Komponował albumy solowe (do najsłynniejszych należą „Heaven and Hell”, „Albedo 0.39”, „Spiral”, „Mask”, „Direct”, „The City”, „Voices”), muzykę filmową, monumentalne utwory angażujące chór i orkiestrę symfoniczną oraz kompozycje klasyczne i awangardowe. Wybiegał w przyszłość, poszukując związków muzyki elektronicznej z dźwiękami wszechświata, a jednocześnie sięgał do źródeł muzyki i jej etnicznych prapoczątków.

Jego twórczość bywała trudna w odbiorze, melancholijna, albo też niesłychanie przebojowa. Utwory takie jak legendarny „Conquest od Paradise”, który znalazł się na ścieżce dźwiękowej filmu Ridleya Scotta „1492: Wyprawa do raju”, trudno wyprzeć z pamięci. Podobnie jest z muzyką Vangelisa skomponowaną na potrzeby „Rydwanów ognia” (Chariots Of Fire 1981) w reżyserii Hugh Hudsona.

Vangelis – Chariots Of Fire

Za ścieżkę dźwiękową do filmu opowiadającego o zmaganiach sportowców w walce o olimpijskie złoto Vangelis otrzymał jedynego w swoim dorobku Oscara. Nie czekał jednak niecierpliwie na werdykt Amerykańskiej Akademii Filmowej. O wygranej dowiedział się niedługo po przebudzeniu, galę oscarową przespał i nigdy nie pofatygował się, by odebrać statuetkę. Musiano mu ją dostarczyć.

Sam bagatelizował swoje osiągnięcie, które innego twórcę uczyniłoby jednym z najbardziej rozchwytywanych kompozytorów w Hollywood. Zupełnie, jakby się bał, że sukces to tylko klatka prowadząca do zaszufladkowania. To, co innych w jego zawodzie uskrzydla, u Vangelisa wywoływało sceptycyzm. Otrzymawszy Oscara, przekonywał, że muzyki do „Rydwanów ognia” nie uważa za szczególne osiągnięcie. Przeciwnie – nagrał wiele płyt, z których jest znacznie bardziej dumny.

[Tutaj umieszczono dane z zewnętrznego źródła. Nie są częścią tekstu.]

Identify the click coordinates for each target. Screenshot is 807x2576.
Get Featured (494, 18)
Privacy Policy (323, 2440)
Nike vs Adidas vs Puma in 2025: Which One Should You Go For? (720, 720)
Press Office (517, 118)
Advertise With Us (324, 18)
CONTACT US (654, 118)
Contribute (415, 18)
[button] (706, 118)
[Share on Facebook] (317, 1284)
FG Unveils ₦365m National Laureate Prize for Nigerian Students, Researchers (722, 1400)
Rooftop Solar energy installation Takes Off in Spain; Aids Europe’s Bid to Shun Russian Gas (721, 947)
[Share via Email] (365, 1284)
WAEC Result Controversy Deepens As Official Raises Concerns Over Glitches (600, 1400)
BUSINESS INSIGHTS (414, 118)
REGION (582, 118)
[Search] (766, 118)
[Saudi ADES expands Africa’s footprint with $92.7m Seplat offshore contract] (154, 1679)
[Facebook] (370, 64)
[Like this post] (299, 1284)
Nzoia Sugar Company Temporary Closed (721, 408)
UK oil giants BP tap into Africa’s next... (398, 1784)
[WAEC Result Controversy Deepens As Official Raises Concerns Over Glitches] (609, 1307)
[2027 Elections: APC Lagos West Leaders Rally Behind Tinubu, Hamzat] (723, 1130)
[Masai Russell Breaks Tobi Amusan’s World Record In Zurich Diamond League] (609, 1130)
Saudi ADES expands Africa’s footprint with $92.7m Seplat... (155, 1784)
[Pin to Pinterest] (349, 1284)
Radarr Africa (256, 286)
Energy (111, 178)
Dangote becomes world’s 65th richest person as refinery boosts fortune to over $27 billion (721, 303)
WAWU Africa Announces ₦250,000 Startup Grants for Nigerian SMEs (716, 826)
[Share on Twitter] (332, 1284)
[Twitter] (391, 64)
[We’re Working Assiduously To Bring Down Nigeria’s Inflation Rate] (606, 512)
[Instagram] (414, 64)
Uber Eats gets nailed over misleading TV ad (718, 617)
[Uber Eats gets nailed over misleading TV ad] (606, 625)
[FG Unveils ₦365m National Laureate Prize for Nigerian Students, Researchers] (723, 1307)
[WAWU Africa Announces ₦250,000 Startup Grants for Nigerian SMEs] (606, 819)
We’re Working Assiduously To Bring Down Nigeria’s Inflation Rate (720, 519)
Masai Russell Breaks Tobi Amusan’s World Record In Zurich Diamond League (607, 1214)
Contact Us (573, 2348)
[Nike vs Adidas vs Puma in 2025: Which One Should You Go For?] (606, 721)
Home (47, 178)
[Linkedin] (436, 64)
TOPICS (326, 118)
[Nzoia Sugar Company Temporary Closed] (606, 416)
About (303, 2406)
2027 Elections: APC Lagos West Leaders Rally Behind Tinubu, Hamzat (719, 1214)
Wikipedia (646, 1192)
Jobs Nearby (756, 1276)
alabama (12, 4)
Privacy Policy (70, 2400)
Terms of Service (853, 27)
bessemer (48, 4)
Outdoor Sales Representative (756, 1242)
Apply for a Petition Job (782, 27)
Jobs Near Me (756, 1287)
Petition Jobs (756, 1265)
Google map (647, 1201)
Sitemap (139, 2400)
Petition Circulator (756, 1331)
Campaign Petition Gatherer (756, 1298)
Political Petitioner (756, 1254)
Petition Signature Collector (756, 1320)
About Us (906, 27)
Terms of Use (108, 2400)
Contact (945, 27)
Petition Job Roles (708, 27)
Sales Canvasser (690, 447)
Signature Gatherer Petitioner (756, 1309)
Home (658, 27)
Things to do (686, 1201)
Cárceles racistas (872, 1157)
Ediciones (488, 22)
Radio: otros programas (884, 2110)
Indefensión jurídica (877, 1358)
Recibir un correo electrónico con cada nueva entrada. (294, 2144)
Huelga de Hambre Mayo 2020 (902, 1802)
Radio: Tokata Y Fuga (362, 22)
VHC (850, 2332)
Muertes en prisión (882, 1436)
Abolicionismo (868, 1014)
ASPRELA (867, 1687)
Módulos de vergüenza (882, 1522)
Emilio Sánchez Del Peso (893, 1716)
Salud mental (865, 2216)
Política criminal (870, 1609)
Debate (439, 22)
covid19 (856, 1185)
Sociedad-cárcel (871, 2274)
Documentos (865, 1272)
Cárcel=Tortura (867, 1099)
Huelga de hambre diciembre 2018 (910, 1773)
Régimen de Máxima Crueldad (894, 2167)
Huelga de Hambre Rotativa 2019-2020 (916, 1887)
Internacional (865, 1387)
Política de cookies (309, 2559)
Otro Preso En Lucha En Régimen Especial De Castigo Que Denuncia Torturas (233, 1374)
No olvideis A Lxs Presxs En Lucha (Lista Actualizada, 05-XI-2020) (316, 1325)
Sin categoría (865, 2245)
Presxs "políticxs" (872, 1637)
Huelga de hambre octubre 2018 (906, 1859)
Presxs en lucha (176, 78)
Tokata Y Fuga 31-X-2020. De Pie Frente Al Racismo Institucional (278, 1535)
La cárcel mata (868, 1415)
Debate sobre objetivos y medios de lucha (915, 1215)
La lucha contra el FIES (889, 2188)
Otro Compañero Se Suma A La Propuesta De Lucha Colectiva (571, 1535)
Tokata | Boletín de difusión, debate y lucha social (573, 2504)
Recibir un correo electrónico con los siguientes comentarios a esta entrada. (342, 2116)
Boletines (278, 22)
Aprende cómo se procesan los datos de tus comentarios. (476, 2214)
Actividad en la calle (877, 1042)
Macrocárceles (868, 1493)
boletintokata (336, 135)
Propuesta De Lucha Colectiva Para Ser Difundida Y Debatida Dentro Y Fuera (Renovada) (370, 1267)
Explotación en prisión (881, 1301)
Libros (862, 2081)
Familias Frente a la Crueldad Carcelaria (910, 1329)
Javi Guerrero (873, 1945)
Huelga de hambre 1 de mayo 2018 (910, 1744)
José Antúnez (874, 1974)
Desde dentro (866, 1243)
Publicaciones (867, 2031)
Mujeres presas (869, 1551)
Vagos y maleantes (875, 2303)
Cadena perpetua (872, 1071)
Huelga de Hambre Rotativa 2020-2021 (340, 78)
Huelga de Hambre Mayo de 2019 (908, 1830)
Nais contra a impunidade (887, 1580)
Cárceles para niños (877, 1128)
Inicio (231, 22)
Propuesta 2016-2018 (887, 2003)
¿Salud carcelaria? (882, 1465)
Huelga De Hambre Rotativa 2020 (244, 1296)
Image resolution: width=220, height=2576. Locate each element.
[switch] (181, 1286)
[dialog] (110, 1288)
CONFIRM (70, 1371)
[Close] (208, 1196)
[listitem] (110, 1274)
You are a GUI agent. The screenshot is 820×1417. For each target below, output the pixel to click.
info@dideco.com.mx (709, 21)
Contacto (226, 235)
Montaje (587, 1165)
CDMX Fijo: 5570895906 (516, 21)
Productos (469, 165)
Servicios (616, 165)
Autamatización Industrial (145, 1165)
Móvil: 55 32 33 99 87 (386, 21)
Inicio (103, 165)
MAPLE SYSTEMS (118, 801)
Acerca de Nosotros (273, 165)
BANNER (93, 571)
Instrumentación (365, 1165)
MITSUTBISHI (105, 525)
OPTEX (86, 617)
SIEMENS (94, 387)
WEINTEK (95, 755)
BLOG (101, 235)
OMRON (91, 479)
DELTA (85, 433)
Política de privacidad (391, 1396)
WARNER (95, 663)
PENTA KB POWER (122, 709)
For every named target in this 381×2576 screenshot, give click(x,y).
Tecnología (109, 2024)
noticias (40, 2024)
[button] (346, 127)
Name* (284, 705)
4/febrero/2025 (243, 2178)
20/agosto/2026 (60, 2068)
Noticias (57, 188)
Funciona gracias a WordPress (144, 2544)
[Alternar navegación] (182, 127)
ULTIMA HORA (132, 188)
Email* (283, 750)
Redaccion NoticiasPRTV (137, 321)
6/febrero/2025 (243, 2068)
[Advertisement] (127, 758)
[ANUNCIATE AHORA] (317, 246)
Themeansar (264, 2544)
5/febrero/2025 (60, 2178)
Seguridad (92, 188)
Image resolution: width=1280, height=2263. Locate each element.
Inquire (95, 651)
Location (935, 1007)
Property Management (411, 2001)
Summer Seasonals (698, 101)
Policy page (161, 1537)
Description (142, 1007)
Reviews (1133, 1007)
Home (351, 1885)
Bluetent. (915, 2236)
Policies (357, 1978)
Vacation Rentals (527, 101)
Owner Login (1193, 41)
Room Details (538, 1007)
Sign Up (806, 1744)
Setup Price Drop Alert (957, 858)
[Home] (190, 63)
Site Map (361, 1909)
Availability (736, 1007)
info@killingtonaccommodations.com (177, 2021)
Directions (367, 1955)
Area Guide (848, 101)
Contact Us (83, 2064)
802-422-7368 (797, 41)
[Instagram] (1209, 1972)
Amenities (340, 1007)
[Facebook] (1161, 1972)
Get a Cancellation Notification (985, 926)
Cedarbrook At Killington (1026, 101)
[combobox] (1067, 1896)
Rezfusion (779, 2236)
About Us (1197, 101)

W twórczości Vangelisa nie brakuje też polskich wątków. W 1983 r. napisał, wraz z Jonem Andersonem, poruszającą kompozycję „Polonaise”, która trafiła na album „Private Collection”. Została zadedykowana narodowi polskiemu przeżywającemu stan wojenny. Jeden z utworów Vangelisa, powstał przy współpracy z Romanem Polańskim recytującym wiersz K.I. Gałczyńskiego pt. „Spotkanie z matką”. Cały utwór został skomponowany jako dodatkowy projekt do filmu Ridleya Scotta pt. „Blade Runner”, lecz nie został w nim wykorzystany. Piętnaście lat temu skomponował trzy utwory do polskiego filmu „Świadectwo”, opowiadającego o Janie Pawle II.

Grecki kompozytor był również malarzem, ale do wystawiania, a tym bardziej sprzedawania swoich prac, odnosił się z niechęcią. Twierdził, że sztuki wizualne są bardziej intymne i znacznie bardziej obnażają twórcę niż kompozycje muzyczne.

Artysta zmarł we wtorek 17 maja 2022 roku w wieku 79 lat.